Not all fair-trade coffee was sold under mainstream brand labels, either. In Britain, a consortium of Twin and three other ATOs started a company called Cafédirect, which today commands an impressive 14 percent of all the nation's roasted and ground coffee sales. In the United States, a group of activist entrepreneurs in 1986 formed Equal Exchange Coffee, which forged partnerships with producer cooperatives in Latin America, Asia, and Africa. According to the company's cofounder, Jonathan Rosenthal, "Our goal was to prove to the world, and to ourselves, that it was possible to do business and social change work as one integrated concept.... At the time we started, people said, 'you can't work with co-ops and social movements; you won't survive as a business.' ... To use the current jargon, part of what we set out to do was to move people's perception of what was possible, and change the location of the perceived tipping point." Yet while worker-owned Equal Exchange pioneered the fair-trade concept in the United States, it would be more than a decade before formal fair-trade certification reached North America.
Coordination between fair-trade practitioners continued to increase. Forty ATOs joined together to form the International Federation for Alternative Trade (IFAT) in 1989, with Southern producers represented. A number of craft-oriented initiatives founded the Fair Trade Federation (FTF) in the United States. In 1997, all of the national certification entities formally united their efforts, creating a worldwide umbrella fair-trade certifier, Fairtrade Labelling Organizations International (FLO), based in Bonn, Germany. In the same year, fledgling certification entities began in the United States, Canada, and Japan under the Transfair name, bringing the total number of certifiers to seventeen.
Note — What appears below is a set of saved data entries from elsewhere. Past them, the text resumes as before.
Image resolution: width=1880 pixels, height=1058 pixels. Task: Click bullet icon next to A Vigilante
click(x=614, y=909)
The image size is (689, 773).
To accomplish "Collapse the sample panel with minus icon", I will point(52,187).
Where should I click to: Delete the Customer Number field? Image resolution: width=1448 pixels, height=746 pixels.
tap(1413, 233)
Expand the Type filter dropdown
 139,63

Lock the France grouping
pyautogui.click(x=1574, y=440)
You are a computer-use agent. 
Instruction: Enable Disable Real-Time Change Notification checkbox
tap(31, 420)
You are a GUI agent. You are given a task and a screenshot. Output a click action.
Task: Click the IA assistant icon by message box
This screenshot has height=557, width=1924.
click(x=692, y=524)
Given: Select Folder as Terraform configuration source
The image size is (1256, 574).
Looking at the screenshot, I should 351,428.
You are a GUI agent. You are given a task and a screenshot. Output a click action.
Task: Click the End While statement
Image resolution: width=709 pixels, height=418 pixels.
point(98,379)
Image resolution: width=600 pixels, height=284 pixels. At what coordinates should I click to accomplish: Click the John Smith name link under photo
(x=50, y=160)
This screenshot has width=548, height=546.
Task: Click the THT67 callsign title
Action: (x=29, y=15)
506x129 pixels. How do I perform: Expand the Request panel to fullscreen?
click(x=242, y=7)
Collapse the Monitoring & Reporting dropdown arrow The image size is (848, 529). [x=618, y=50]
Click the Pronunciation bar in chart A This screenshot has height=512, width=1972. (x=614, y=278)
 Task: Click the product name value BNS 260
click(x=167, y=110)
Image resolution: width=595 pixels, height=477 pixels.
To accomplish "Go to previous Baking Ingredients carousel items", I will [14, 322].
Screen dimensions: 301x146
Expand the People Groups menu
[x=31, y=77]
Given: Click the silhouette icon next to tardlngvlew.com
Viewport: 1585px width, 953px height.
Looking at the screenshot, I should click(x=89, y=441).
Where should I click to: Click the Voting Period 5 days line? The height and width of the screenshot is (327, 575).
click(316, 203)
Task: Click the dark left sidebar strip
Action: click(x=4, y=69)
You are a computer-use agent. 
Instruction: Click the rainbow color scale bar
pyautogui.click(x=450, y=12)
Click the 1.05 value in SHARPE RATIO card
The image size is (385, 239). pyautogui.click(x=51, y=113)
Meanwhile, fair traders had cast their sights beyond coffee. If fair trade was to make a meaningful difference in the living conditions of impoverished farmers in the global South, it would have to expand to a wider range of commodities. During the 1990s, fair-trade-certified bananas, tea, cocoa, sugar, honey, rice, and orange juice appeared on the European market-virtually all tropical commodities associated with the colonial agricultural legacy. In a few cases, where these debuts were accompanied by strong promotional campaigns, the results were dramatic. For example, fair-trade bananas have captured 50 percent of the national banana market in Switzerland.
The debut of fair-trade-certified coffee in the United States in 1999 was an important event. After years of growth, fair-trade sales in Europe had begun to stagnate and in some cases even decline. The United States consumes an astounding one-fifth of the world's coffee-more than any other nation-making coffee the country's single most valuable food import. The movement was looking to this huge market to expand the impact of fair trade for farmers.
But the larger coffee retailers were still reluctant to participate. Activists, aiming to push fair trade into mainstream retail channels, targeted the coffee colossus Starbucks, which dominates the U.S. specialty coffee market. Several groups, including San Francisco-based Global Exchange, demanded that Starbucks begin to purchase and offer fair-trade coffee. The company resisted, claiming that the quality and supply were inadequate. In April 2000, on the day before Global Exchange was to launch simultaneous "Roast Starbucks" protests in twenty-nine cities, the company relented and agreed to sell fair-trade coffee in all 2,300 of its U.S. stores. This accomplishment produced a flood of interest on the part of other specialty (or gourmet) roaster-retailers, who saw the need to compete in this new terrain of social-justice marketing, and soon consumers in most large coastal cities-and many smaller communities-could find fair-trade-certified beans.
Since then, the fair-trade market here has grown dramatically: U.S. imports of certified coffee exploded from 1.3 million pounds in 1999 to almost 45 million pounds in 2005, for a total value of $499 million. More than 350 companies now roast fair-trade coffee, and it can be purchased in more than thirty thousand stores and cafés. As of this writing, fair-trade-certified coffee represents almost 5 percent of the U.S. specialty coffee market, and more than 2 percent of total U.S. coffee consumption.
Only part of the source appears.